There was the little white Nova with rubber water-bumpers on the front and back that were designed to absorb impact - look out Larch Mountain, here she comes!
Her next car was a very yellow convertible that had been used to ferry Portland royalty in our Rose Festival Parade. Petite as she was, she'd have to push the seat up as far as it could go just to reach the pedals, and even then it would've been a stretch without the sky-high wedgies she wore. She'd put the top down, and we'd Rose-Festival wave at our imagined admirers on Halsey Street which ran straight through our stomping grounds and right by the high school.
Next, came the shiny red convertible in cherry condition when she bought it, but not so much when she was finished with it.
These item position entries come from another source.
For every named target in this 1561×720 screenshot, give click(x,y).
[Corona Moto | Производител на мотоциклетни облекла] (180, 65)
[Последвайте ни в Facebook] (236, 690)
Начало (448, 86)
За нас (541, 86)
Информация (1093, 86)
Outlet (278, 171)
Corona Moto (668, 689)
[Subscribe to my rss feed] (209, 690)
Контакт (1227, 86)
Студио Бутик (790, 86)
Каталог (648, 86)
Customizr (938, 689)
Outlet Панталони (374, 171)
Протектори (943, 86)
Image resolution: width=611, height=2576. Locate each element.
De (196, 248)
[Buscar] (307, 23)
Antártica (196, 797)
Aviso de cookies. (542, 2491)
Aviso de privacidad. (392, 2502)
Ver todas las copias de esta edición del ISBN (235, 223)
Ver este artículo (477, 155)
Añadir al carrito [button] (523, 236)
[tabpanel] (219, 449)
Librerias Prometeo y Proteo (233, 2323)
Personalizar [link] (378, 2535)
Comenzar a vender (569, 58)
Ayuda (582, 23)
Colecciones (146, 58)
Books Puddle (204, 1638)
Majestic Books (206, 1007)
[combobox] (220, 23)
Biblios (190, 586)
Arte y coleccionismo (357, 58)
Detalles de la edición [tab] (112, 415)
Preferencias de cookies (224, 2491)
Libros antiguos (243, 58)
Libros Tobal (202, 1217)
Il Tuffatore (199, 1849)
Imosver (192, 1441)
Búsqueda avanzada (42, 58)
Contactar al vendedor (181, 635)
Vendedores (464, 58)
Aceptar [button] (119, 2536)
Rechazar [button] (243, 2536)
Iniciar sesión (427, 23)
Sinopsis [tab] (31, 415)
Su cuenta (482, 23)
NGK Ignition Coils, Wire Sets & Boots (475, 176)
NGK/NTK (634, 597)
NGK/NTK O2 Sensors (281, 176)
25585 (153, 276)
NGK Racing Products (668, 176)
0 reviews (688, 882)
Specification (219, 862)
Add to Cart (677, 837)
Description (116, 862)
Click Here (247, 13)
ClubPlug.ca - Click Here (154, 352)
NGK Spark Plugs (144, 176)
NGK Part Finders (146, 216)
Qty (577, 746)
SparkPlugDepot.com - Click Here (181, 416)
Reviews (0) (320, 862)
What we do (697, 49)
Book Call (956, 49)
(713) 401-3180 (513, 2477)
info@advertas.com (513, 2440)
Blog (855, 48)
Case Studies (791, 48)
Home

In one memorable car after another, she drove us through the eight-track tape years, taking us everywhere we wanted to go and plenty of places we shouldn't have gone. - Rock and roll music to the world! - and never mind 'ten years after' - forty years after, I remember every day of it.
Our senior year, we worked together at a dry cleaners. Most nights we were left to blow the boiler down, count the till, and lock up shop, but before we did any of that, one of us would walk across the parking lot and fetch beans and broken shells from Taco Bell, leaving me with an affection for that combo to this day.
She was my first roommate after graduation and then again a few years later. After that, our lives diverged, her's going one way, mine going another. Both of us went on to make our own questionable decisions and to suffer the consequences, each in our own way, but during those years that we were weaving in and out of each other's lives, it was always her who reached out to me, making sure I knew our connection was still there, that she was thinking of me.
With that same spirit, she has nurtured her family, having been blessed with the man of her dreams, children, and grandchildren.
Over the years, she has sent me pictures of her yard in its full blooming glory. She has a green thumb, tending her flowers like she tends her friendships - faithfully, purposefully, lovingly.
I love you, Patti. Thank you for the years of care you have given me.
My grandkids brought me a Valentine card this morning - a near-perfect heart cut from blue construction paper, decorated with stickers and crayons.
While toddler Malachi searched for balls to bounce, Adia stood before me, pigtails perfectly placed on either side of her head, her brightly colored slicker sprinkled with rain, and offered the card that she had made just for me.
After a hug and a kiss, I stepped back and caught a glimpse of her little sparkly black shoes and noted, as I had many times before, that she had put them on the wrong feet.
I have long considered this to be one of the great mysteries of the universe (ask my kids, I'm not exaggerating.) After raising five boys and two girls, being Gramma to four grandsons and two granddaughters, and laying eyes on too many young children out in the greater world to count, I can say with certainty that more than 50% of the time, kids will put their shoes on the wrong feet and be happy to wear them like that the live-long day.
Why? I mean, why? If it were an even 50/50 split, I could understand, but it isn't. And given all the lame-brained things that people waste time and money trying to figure out, why hasn't someone done a study on this gender-neutral, race-neutral, income-neutral shoe phenomenon?
Well, as of this morning, I finally know the answer. I saw it clearly as my granddaughter stood before me, her wrongly placed shoes turning her toes outward, her feet forming a perfect little heart. Now, I no longer need a study to tell me what compels our little ones to wear their shoes as they do until we succeed in changing them.
The truth is, our kids will make every day Valentine's Day if we let them, cause from the top of their heads to the tip of their toes, they're all about the love.
Confession - As I write this, I'm wearing my shoes on the wrong feet.